The song was recorded in Motown's Studio A on October 16, 1962, with Robinson on lead vocals, and Miracles' second tenor Bobby Rogers on harmony co-lead. Robinson was the producer, and he had Eddie Willis and Miracle Marv Tarplin share the guitar parts.

==Release and reception==
The song was released on the Tamla label on November 9, 1962, as the B-side of "Happy Landing". "Happy Landing" reached some regional charts; however, "Hold On Me" was ultimately more successful. With "You've Really Got a Hold on Me" as the A-side, the single reached the top 10 on the Billboard Hot 100 Pop chart, peaking at number eight, and was a number one smash on the Billboard R&B singles chart during the winter of 1962–63. Cash Box described it as "a pulsating beat-ballad romancer that the artists carve out in emotion-packed fashion" and said "could be a real big dual-mart, pop-r&b sales item". Cash Box also praised the "captivating instrumental assist".

The Miracles' original version was inducted into the Grammy Hall of Fame in 1998. It was also the group's second single to sell over a million copies, after "Shop Around". The song was included on the album The Fabulous Miracles just over three months after its release.

==Personnel==
The Miracles
- Smokey Robinson - lead vocal
- Claudette Rogers Robinson - backing vocal
- Pete Moore - backing vocal
- Ronnie White - backing vocal
- Bobby Rogers - co-lead vocal and backing vocal
- Marv Tarplin - guitar
- Other instruments by the Funk Brothers

==Charts==

Chart performance for "You've Really Got a Hold on Me"
| Chart (1962–1963) | Peak position |
|---|---|
| US Billboard Hot 100 | 8 |
| US Billboard Hot R&B Sides | 1 |

== The Beatles version ==

"You Really Got a Hold on Me" was the first song recorded for the Beatles' second British album, With the Beatles, and was included on their third US album, The Beatles' Second Album. It features John Lennon and George Harrison on lead vocals with Paul McCartney on harmony vocals.

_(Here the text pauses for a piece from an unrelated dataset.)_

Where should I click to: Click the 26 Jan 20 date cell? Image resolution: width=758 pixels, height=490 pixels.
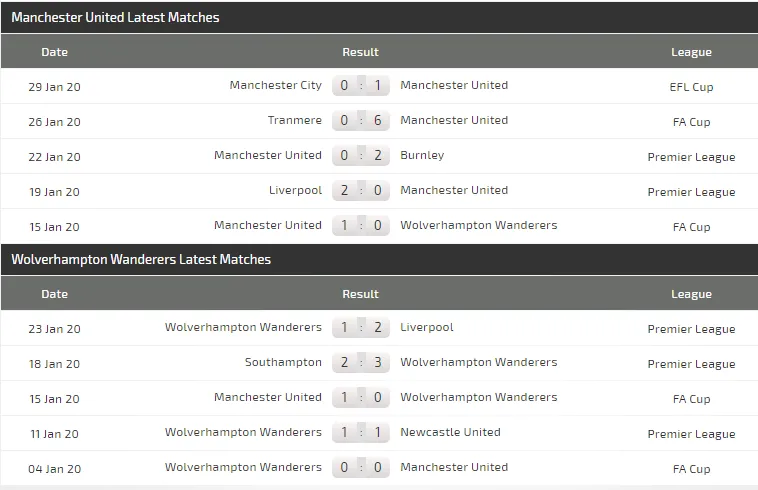[x=55, y=122]
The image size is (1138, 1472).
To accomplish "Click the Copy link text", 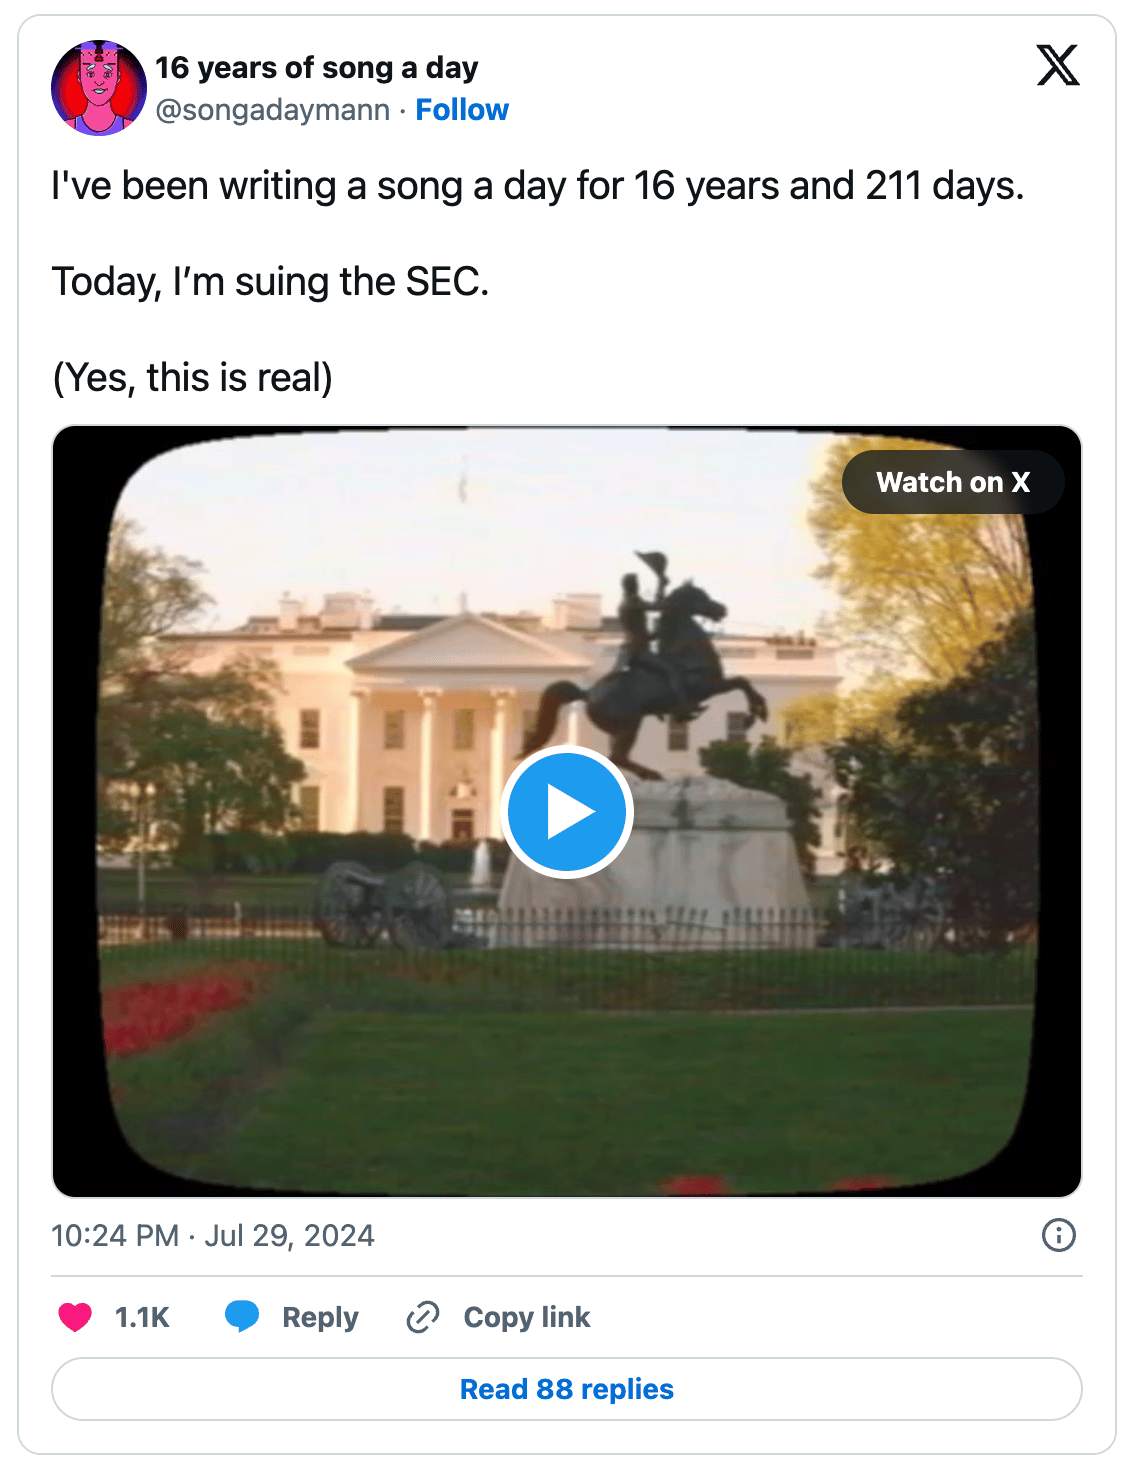I will point(527,1317).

The Beatles recorded the song on July 18, 1963. This session took place while Please Please Me was still at number one in the album charts four months after its release, and in the midst of a rigorous touring schedule that also had to include BBC sessions for radio and television. It was completed in seven takes, four of which were complete. The group then recorded four edit pieces. The final version was an edit of takes 7, 10 and 11.

The Beatles also recorded "You Really Got a Hold on Me" on four occasions for BBC radio in 1963. One of these, from July 30, 1963 was included on the Live at the BBC collection. A live version recorded in Stockholm, Sweden, in October 1963 was released in 1995 on Anthology 1. The song was performed once again in 1969, during the Let It Be recording sessions, and featured in the 1970 documentary film, Let It Be.

===Personnel===
According to English music critic Ian MacDonald:

The Beatles
- John Lennon – lead vocal, rhythm guitar
- George Harrison – vocal, lead guitar
- Paul McCartney – harmony vocal, bass guitar
- Ringo Starr – drums

Additional musician
- George Martin – piano

==Other versions==
In 1965, a cover version by The Zombies was covered alongside Bring It On Home to Me and this song was based on The Beatles version of their song in 1963.

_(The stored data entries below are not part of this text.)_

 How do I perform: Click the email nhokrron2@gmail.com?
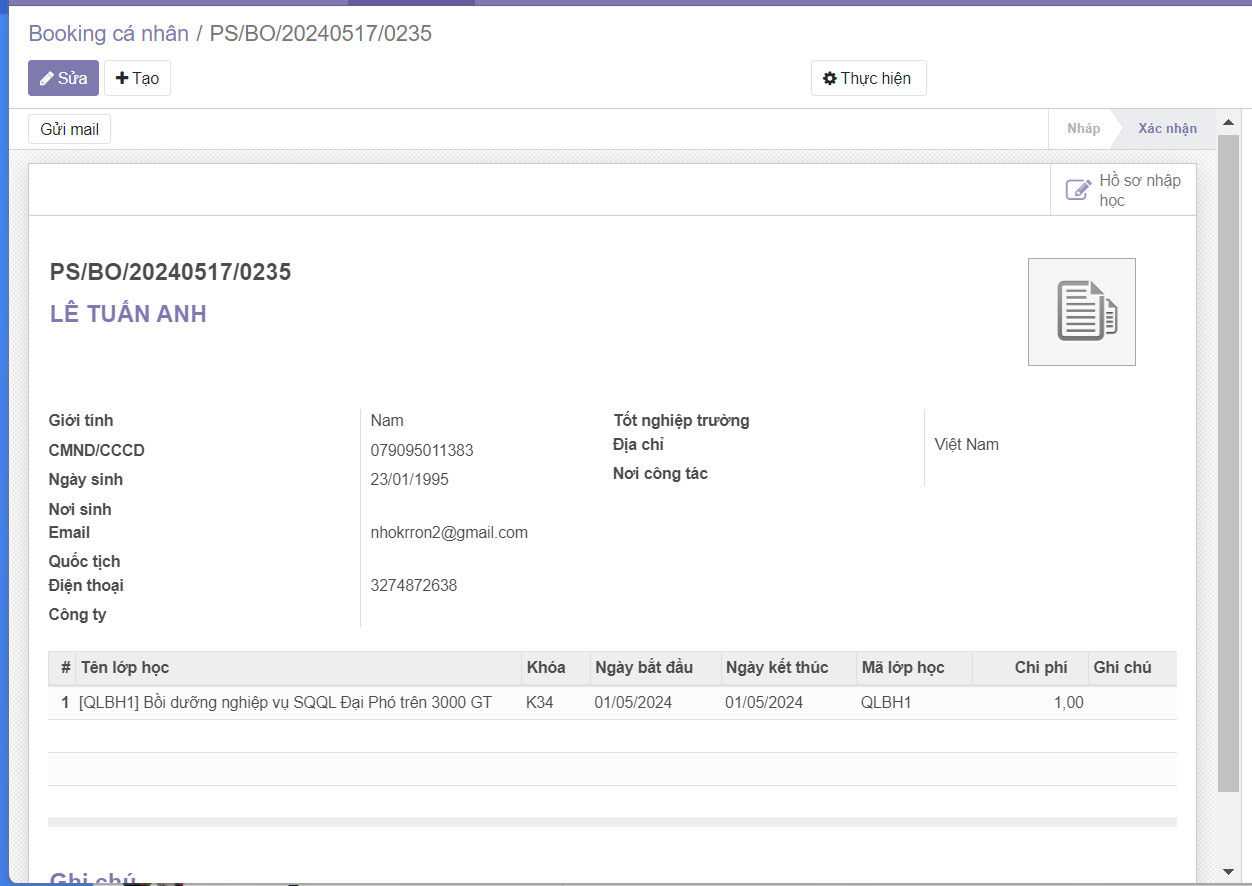point(449,533)
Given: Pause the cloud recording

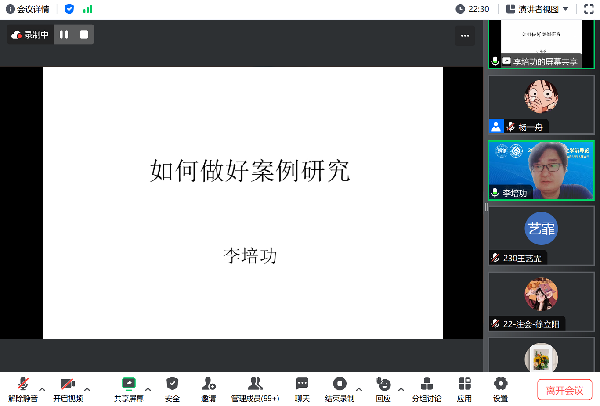Looking at the screenshot, I should pos(64,34).
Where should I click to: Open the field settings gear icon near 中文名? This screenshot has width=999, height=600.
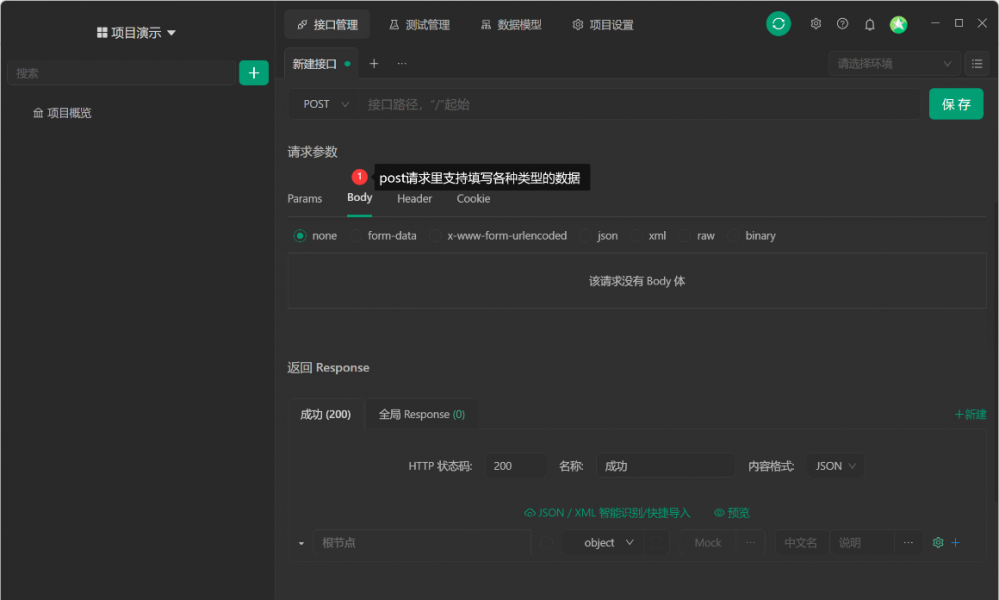click(x=936, y=542)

"You've Really Got a Hold on Me" has been recorded several times since its release. A rendition by Eddie Money, recorded for his self-titled debut album, reached number 72 on the U.S. Billboard Hot 100 in December 1978, and number 68 in Canada in January 1979.

In 1984, a version by American country music artist Mickey Gilley peaked at number two on the U.S. Billboard Hot Country Songs chart, and number one on the Canadian RPM Country Tracks chart.

A 1973 recording by Michael Jackson was released in 1984 on the album Farewell My Summer Love.

===In popular culture===
Smokey Robinson himself also performed a rewritten version of this song on Sesame Street in 1985 called “U Really Got a Hold on Me”, alongside a grabby feminine-looking Muppet letter "U", that keeps squeezing and grabbing him.

In 1965, Sonny & Cher recorded it for their debut album "Look At Us". Cher also covered it again with husband number two, Gregg Allman, for their album, "Two The Hard Way" in 1977.